Social influence analysis has become one of the most important technologies in modern information and service industries. It will definitely become an essential mechanism to perform complex analysis ...in social networking big data. It is attracting an increasing amount of research ranging from popular topics extraction to social influence analysis, including analysis and processing of big data, social influence evaluation, influential users identification, and information diffusion modeling. We provide a comprehensive investigation of social influence analysis, and discuss the characteristics of social influence and the architecture of social influence analysis based on social networking big data. The relationship between big data and social influence analysis is also discussed.
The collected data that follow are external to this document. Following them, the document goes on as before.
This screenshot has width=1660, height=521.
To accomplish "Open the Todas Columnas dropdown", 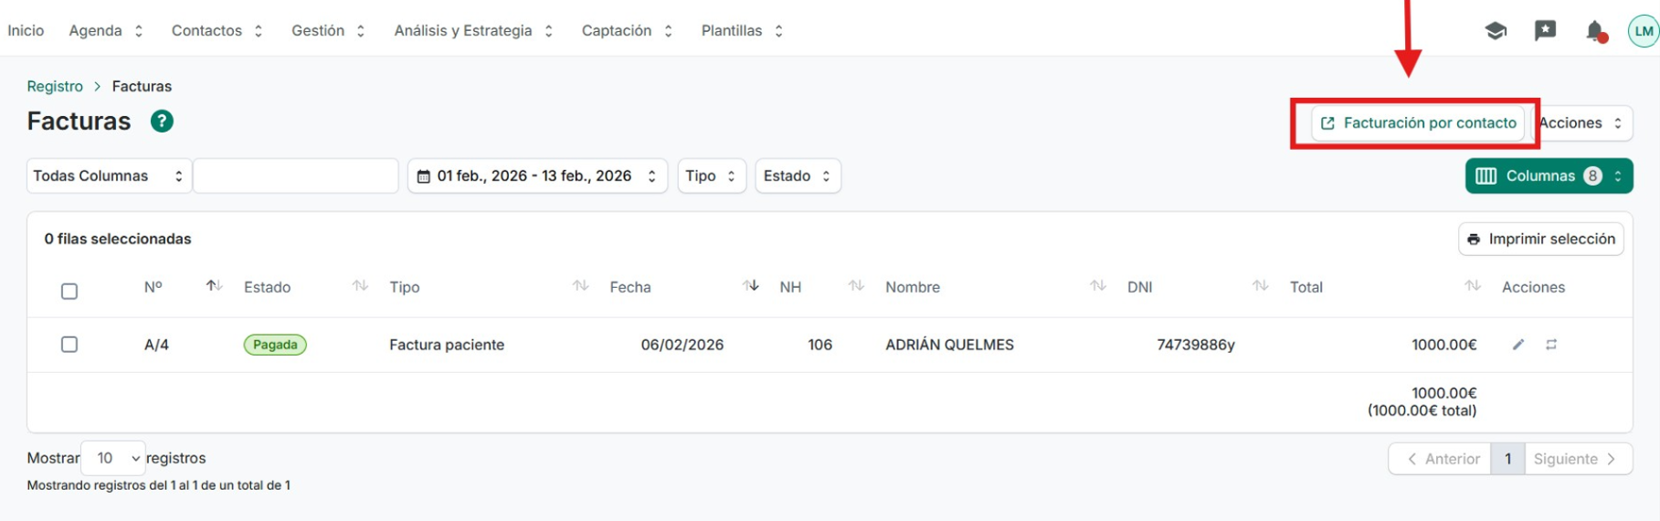I will coord(109,176).
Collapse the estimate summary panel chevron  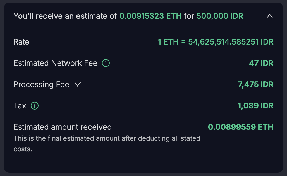[269, 17]
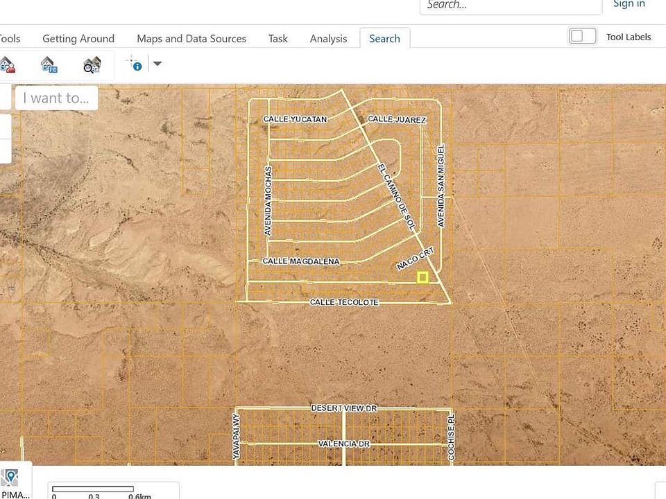The image size is (666, 499).
Task: Open the Maps and Data Sources tab
Action: pos(191,39)
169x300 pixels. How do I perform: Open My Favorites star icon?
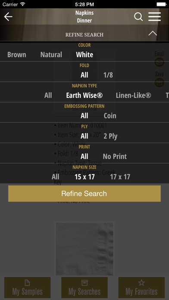point(141,283)
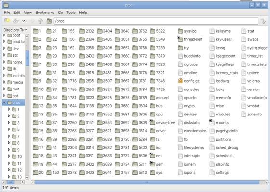
Task: Go back with the left arrow icon
Action: click(16, 21)
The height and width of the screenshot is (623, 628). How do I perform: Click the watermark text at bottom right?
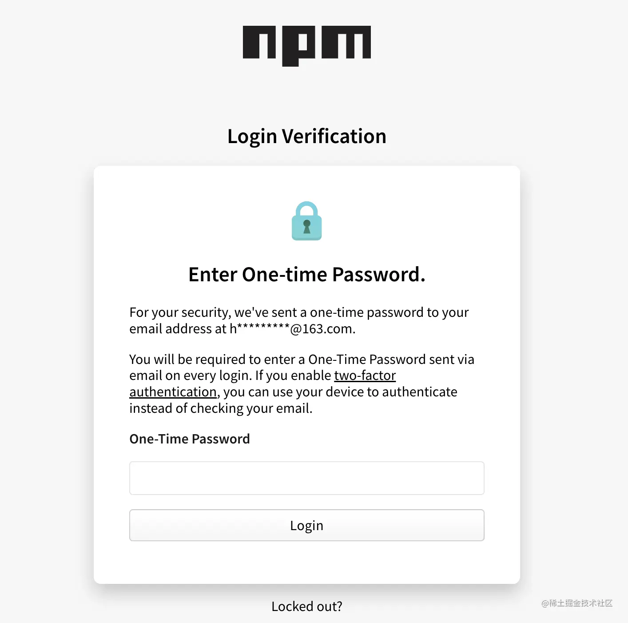pyautogui.click(x=576, y=603)
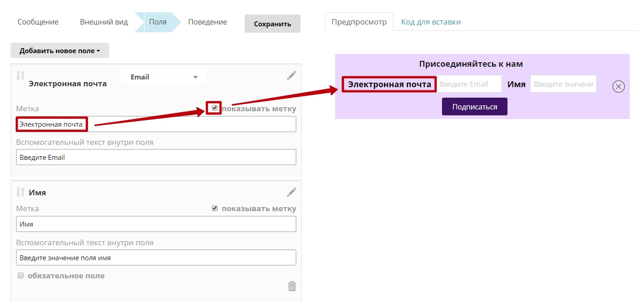Click pencil edit icon for Электронная почта field

coord(291,76)
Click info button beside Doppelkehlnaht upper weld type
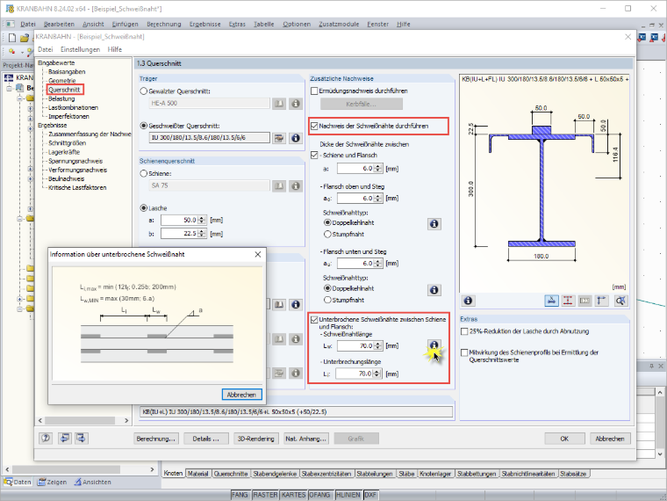 pyautogui.click(x=434, y=223)
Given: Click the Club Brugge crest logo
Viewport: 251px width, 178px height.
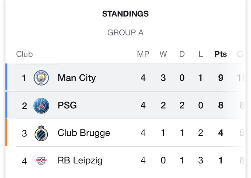Looking at the screenshot, I should point(41,133).
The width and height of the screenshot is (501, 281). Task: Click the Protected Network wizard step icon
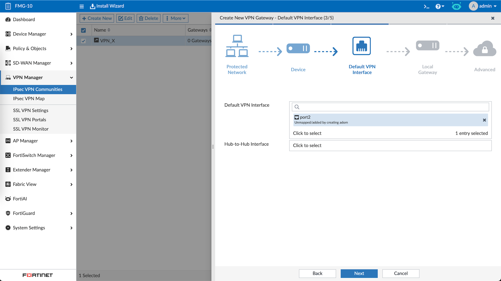coord(237,46)
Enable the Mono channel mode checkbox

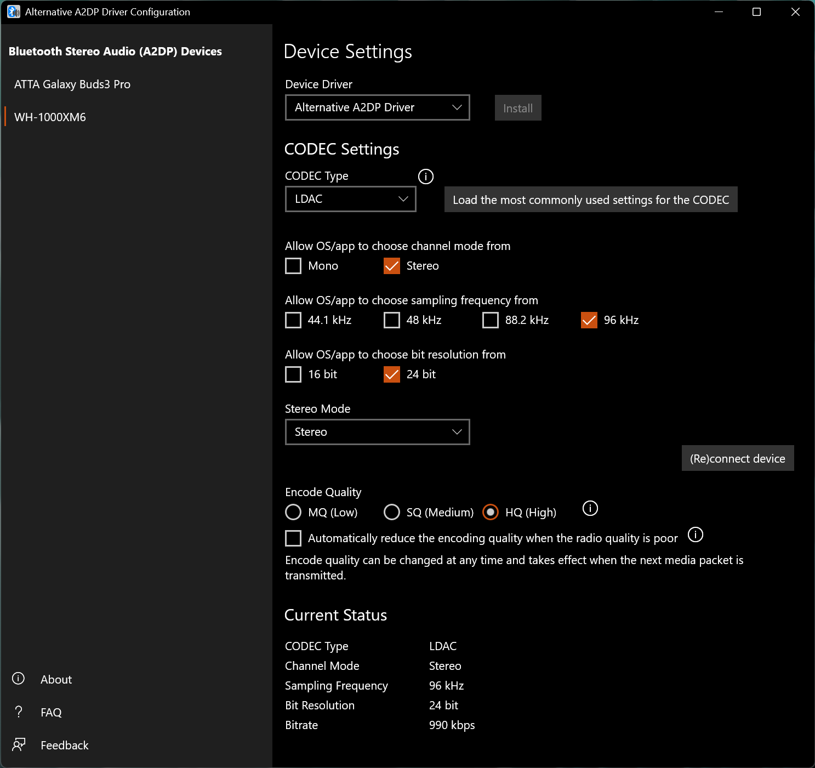pyautogui.click(x=293, y=266)
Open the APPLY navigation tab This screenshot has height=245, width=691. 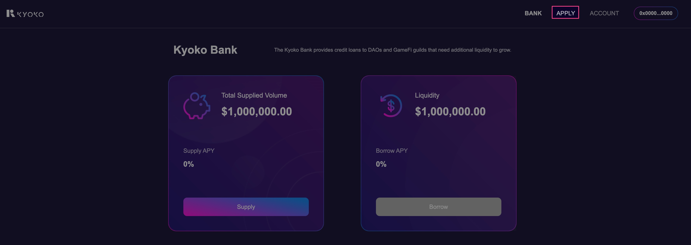tap(565, 13)
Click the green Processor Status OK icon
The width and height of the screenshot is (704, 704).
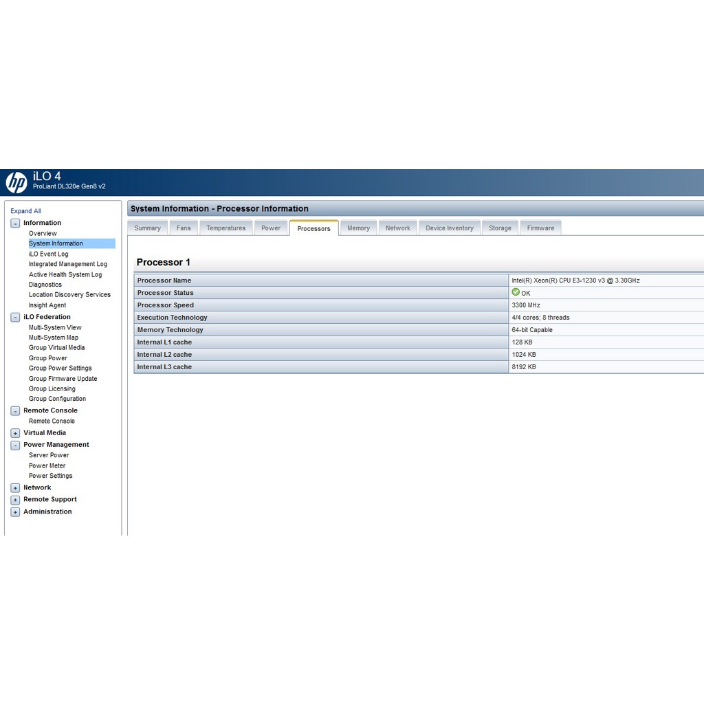pyautogui.click(x=516, y=292)
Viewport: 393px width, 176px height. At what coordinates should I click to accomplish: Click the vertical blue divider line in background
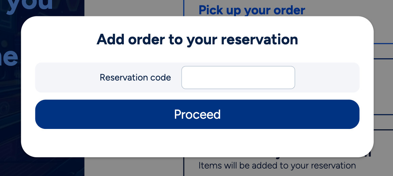click(184, 166)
In addition, research challenges relevant to real-world issues based on social networking big data in social influence analysis are discussed, focusing on research issues such as scalability, data collection, dynamic evolution, causal relationships, network heterogeneity, evaluation metrics, and effective mechanisms. Our goal is to provide a broad research guideline of existing and ongoing efforts via social influence analysis in large-scale social networks, and to help researchers better understand the existing work, and design new algorithms and methods for social influence analysis.